Tuttavia occorre fare attenzione anche nel fai da te; un piccolo compressore alternativo usato per piccoli lavori raggiunge con facilità i 90 db di rumore e, oltre gli 86 db il pericolo per l'udito è elevato (livelli di rischio per esposizione al rumore). Quindi è bene, doveroso, non sottovalutare l'esposizione al rumore nemmeno quando si lavora nel fai da te.

Il compressore è alimentato da un motore: quando si interviene per operazioni di manutenzione periodica si deve spegnere il compressore e scollegare la presa di corrente dalla rete elettrica, prima di eseguire ogni intervento, che sia rabbocco o sostituzione dell'olio motore, liquido di raffreddamento se presente, etc.

Per eseguire lo scarico della condensa dal silo, occorre che sia presente pressione; è dunque un'operazione che va eseguita quando il compressore ha già funzionato quel tanto che basta per avere una pressione, anche minima, nel silo; fermo restando il fatto che si deve sempre spegnere il compressore e scollegare la presa di corrente dalla rete elettrica prima di eseguire qualsivoglia intervento.

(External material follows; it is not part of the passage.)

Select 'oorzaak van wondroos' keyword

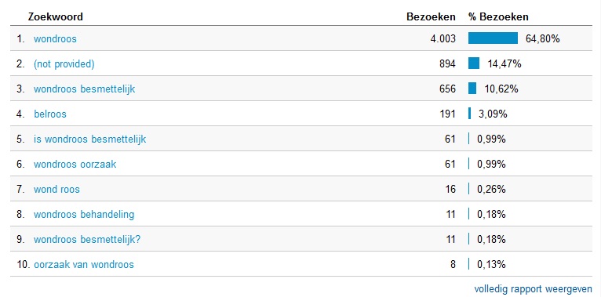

Nelle industrie ovviamente l'installazione del compressore e relativo impianto di conduzione dell'aria deve essere eseguito da personale specializzato che applica gli innesti rapidi ad ogni postazione di lavoro.

Mai, in nessun caso, il getto d'aria deve essere rivolto ovunque ci siano superfici delicate facilmente danneggiabili; occorre la giusta e precisa pressione per ogni specifico utilizzo.